Target pointing data
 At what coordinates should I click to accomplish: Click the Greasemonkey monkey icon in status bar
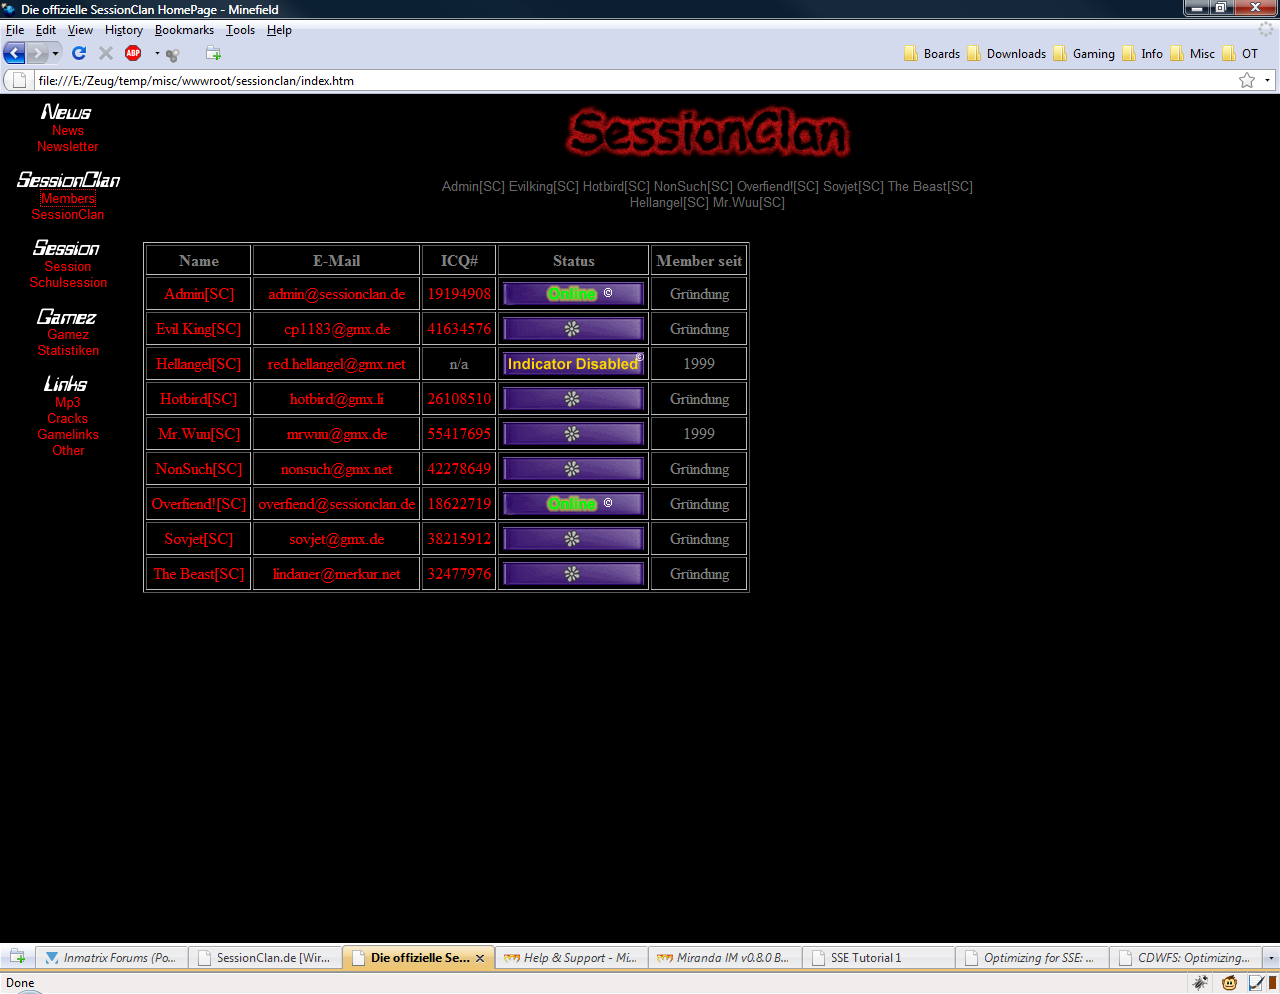click(x=1229, y=983)
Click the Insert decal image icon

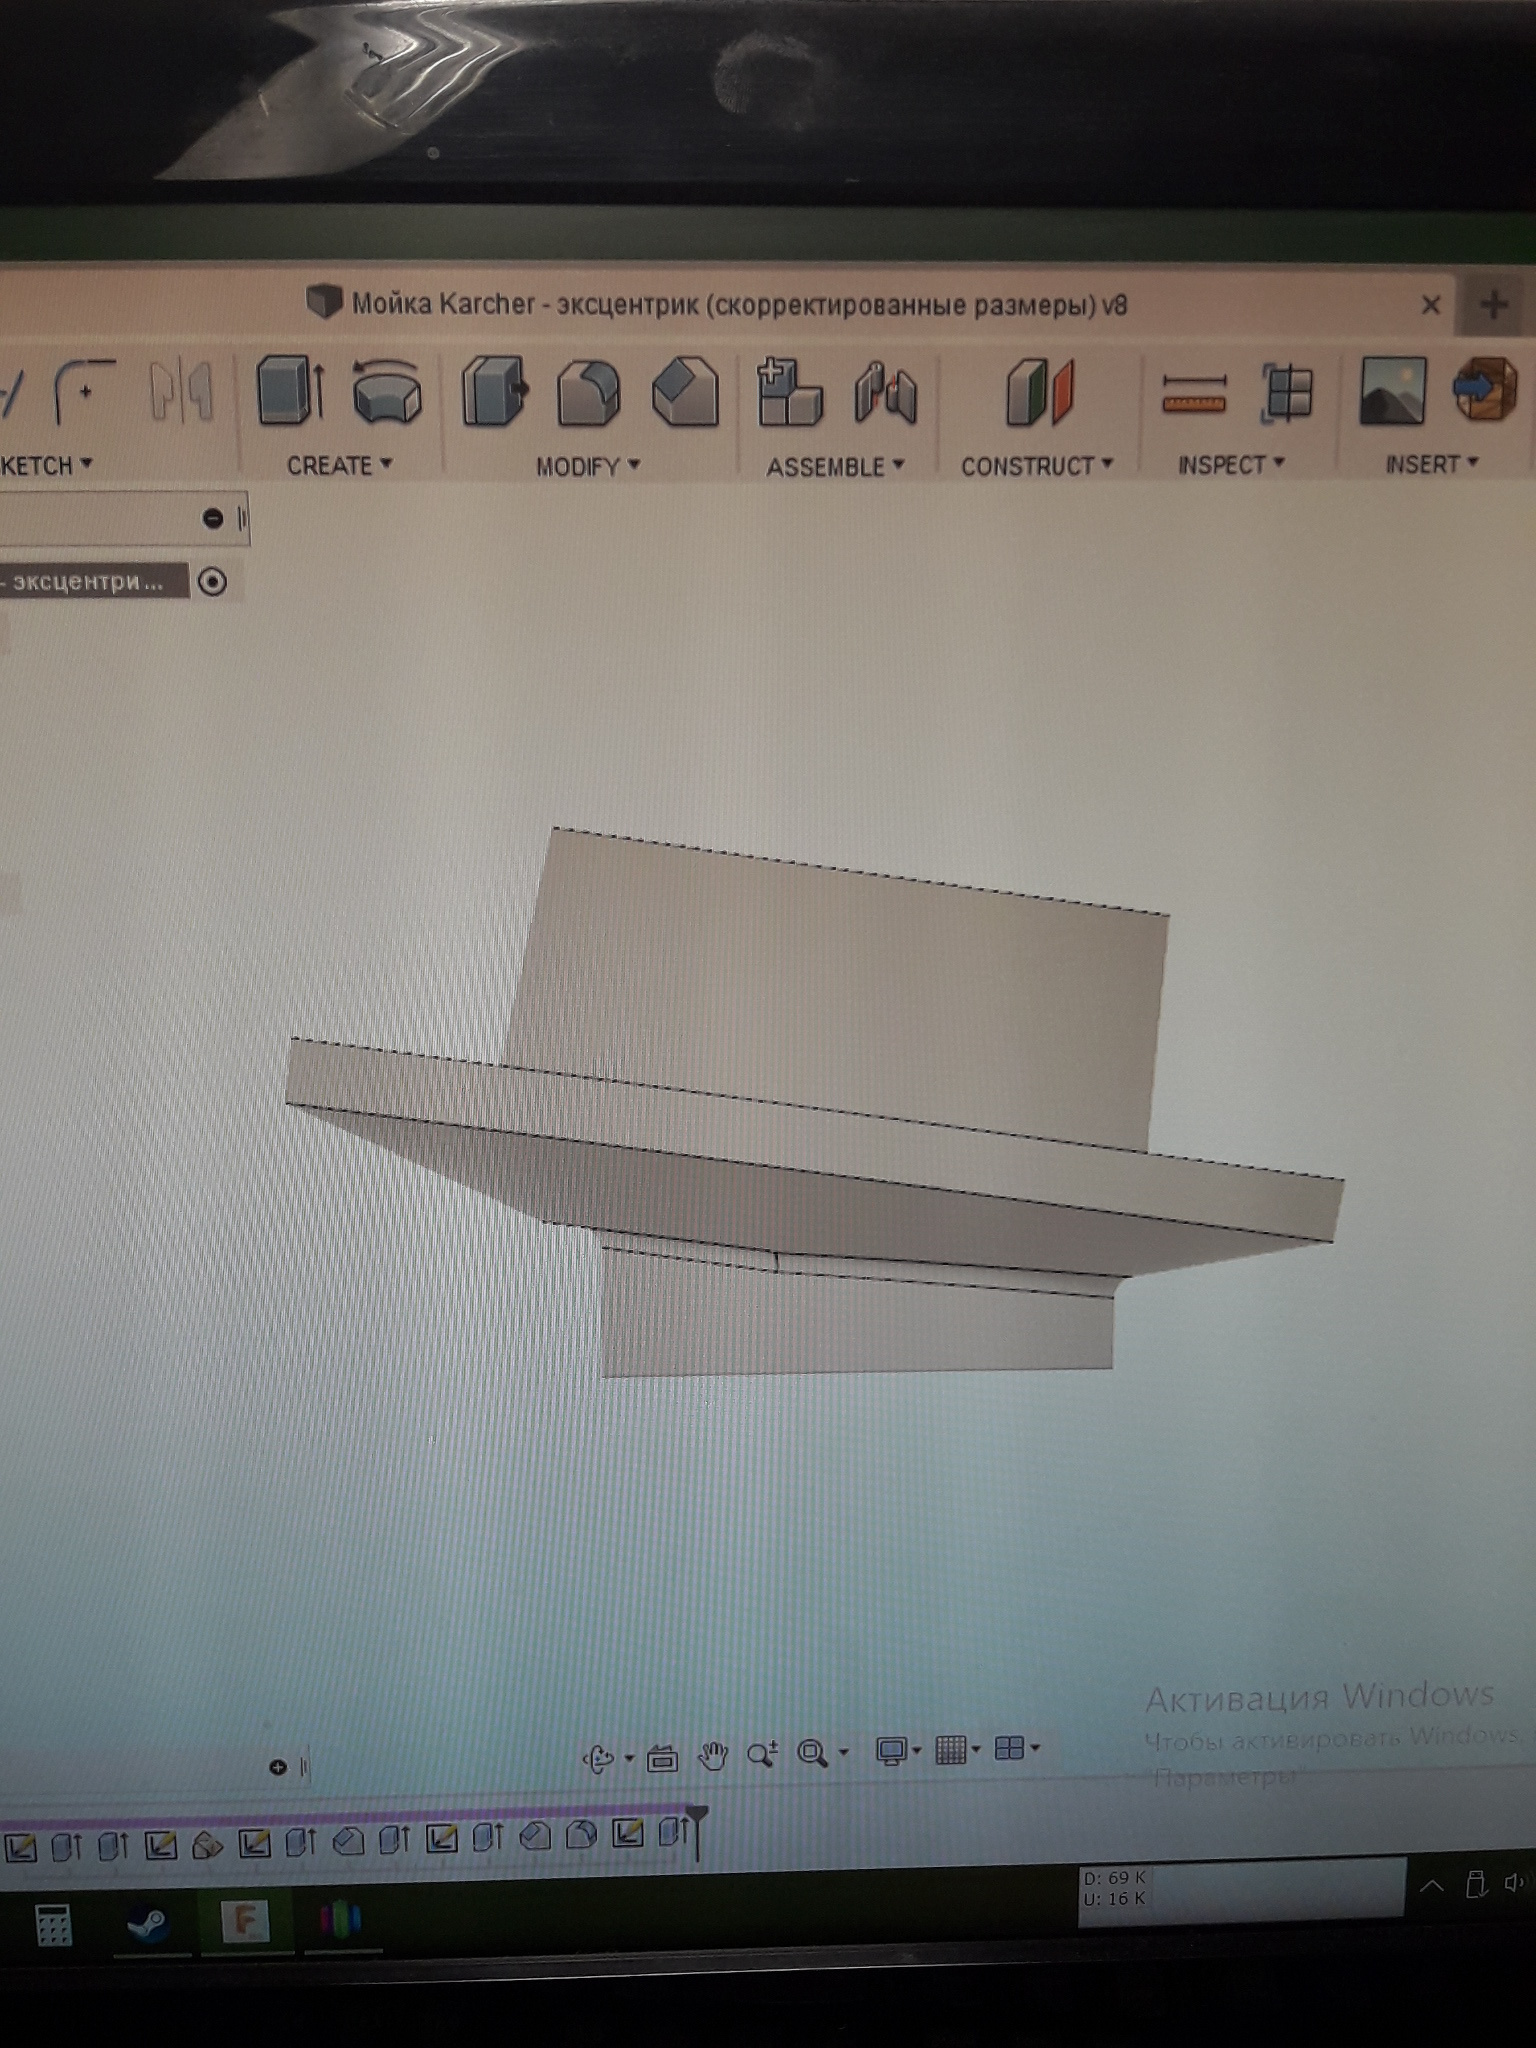[x=1392, y=392]
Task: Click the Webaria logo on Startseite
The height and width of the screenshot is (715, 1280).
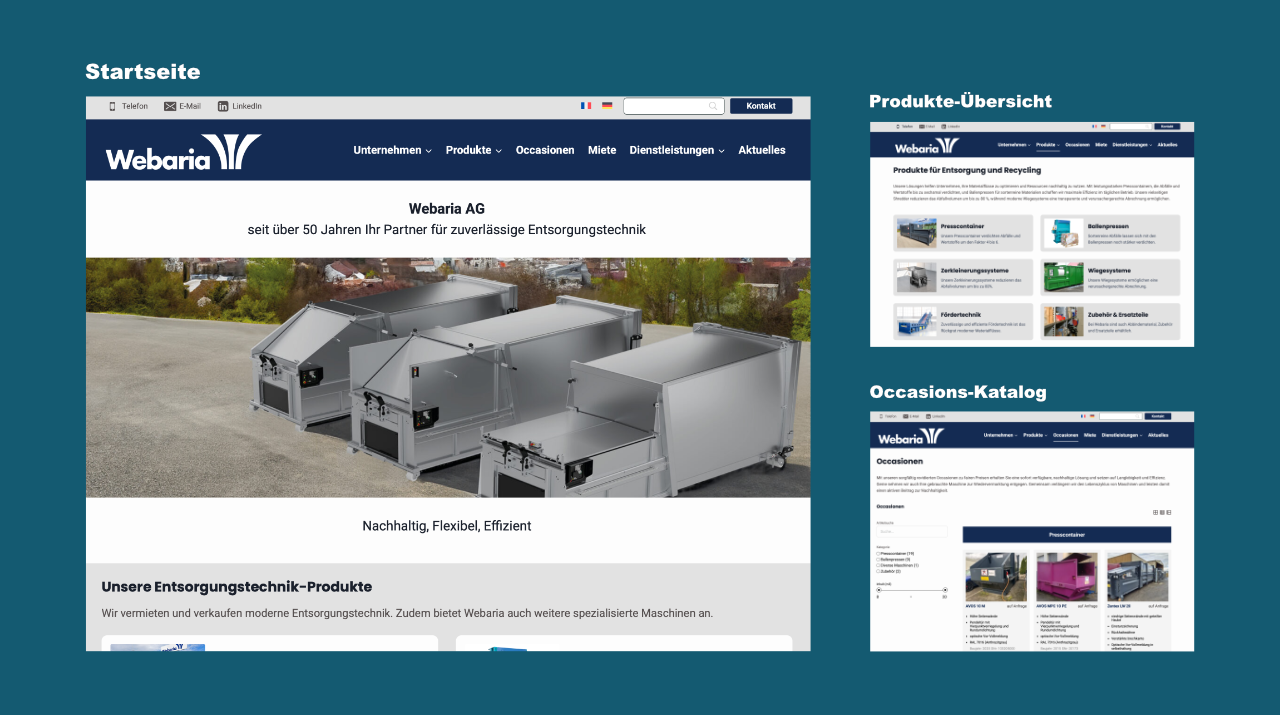Action: point(183,152)
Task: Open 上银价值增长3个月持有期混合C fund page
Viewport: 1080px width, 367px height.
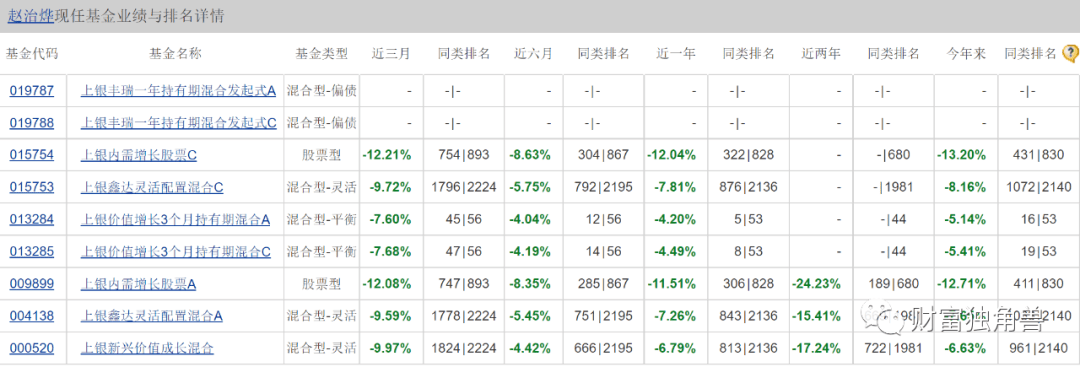Action: [x=176, y=251]
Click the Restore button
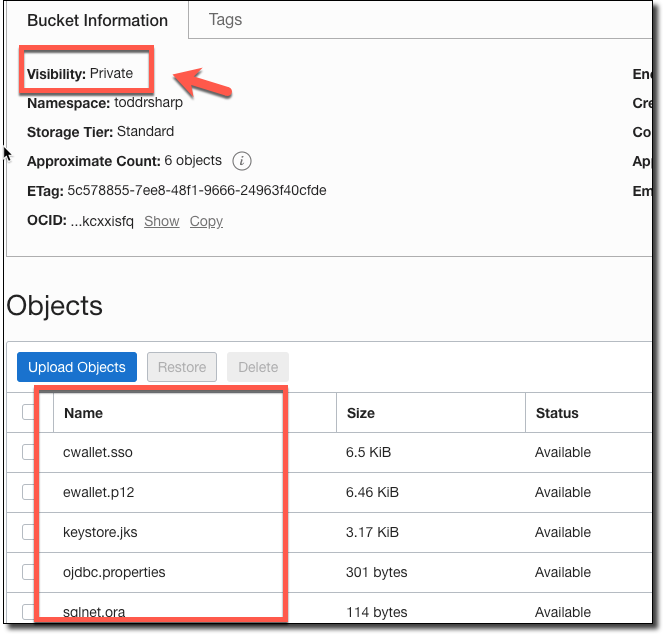The image size is (663, 634). (x=182, y=367)
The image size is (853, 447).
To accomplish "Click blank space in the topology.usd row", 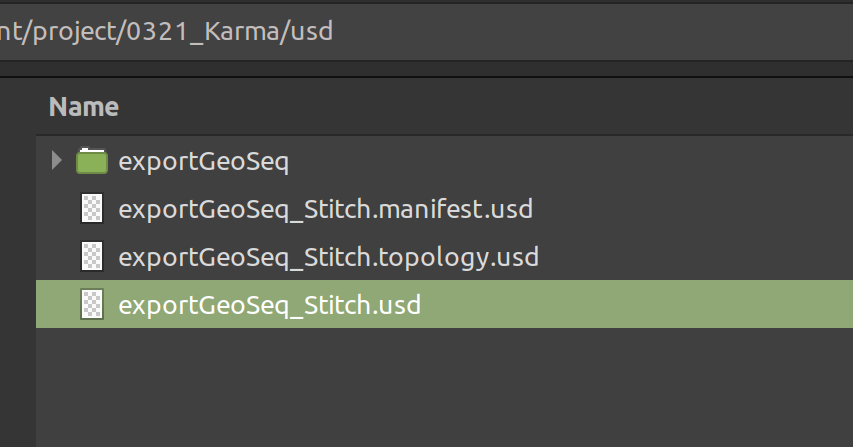I will coord(696,256).
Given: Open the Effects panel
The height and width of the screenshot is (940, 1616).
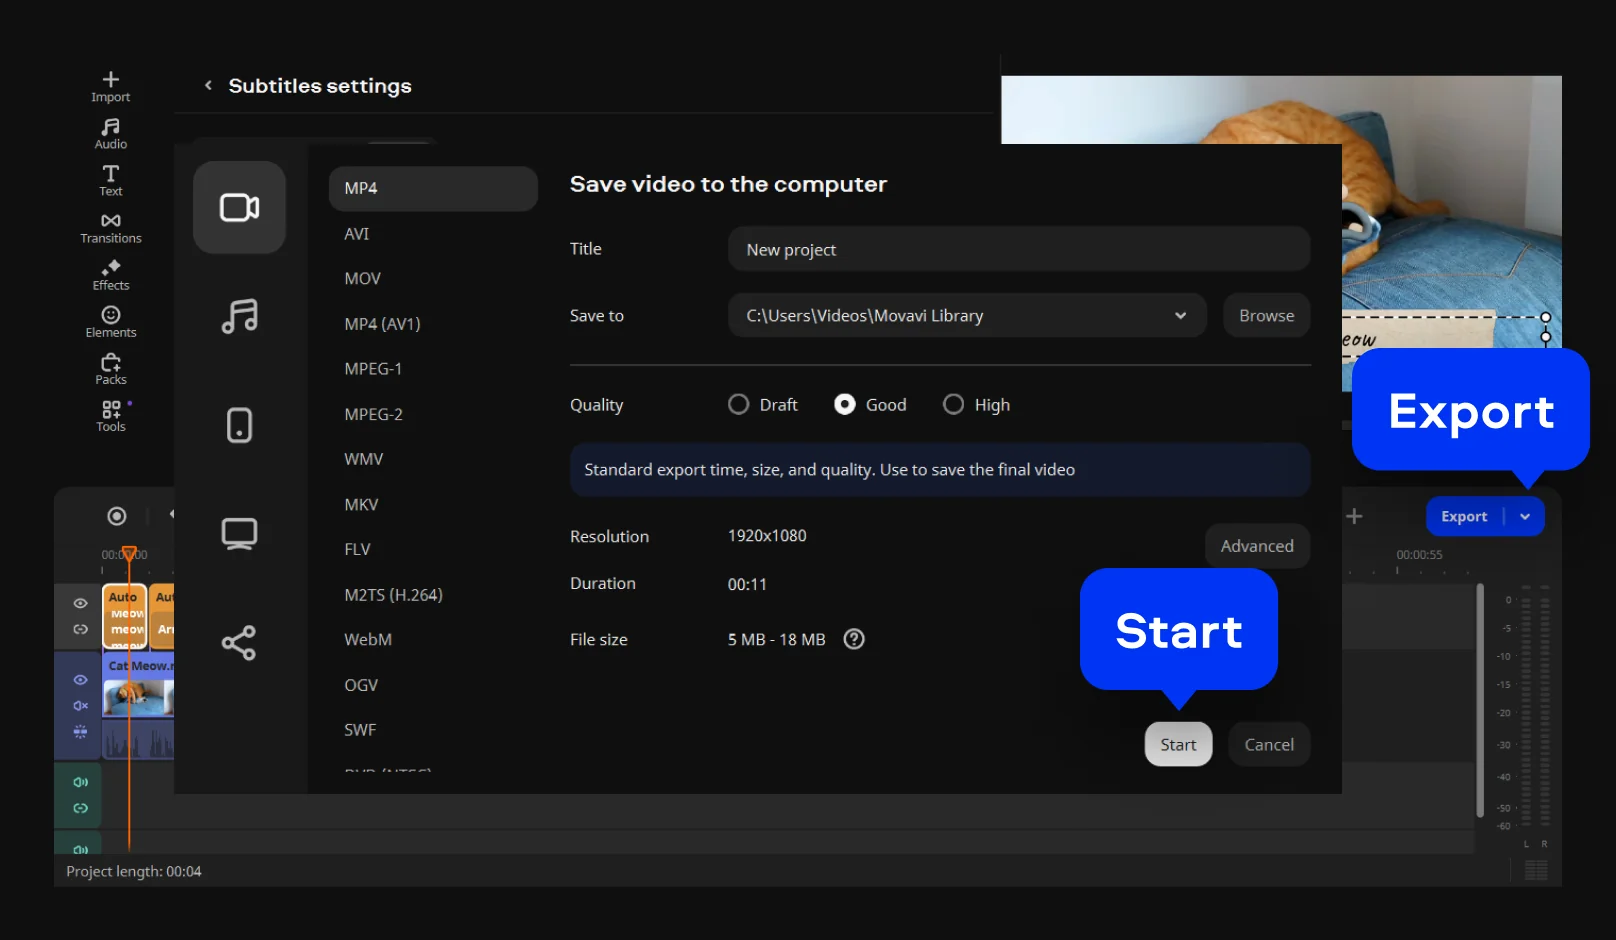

*Directions*
Pick out and copy each line of the records that contains the string "height", treating uppercase and lowercase letters as distinct.

*Answer to the exercise*
The height and width of the screenshot is (715, 1280).
Viewport: 1080px width, 367px height.
The height and width of the screenshot is (940, 1616).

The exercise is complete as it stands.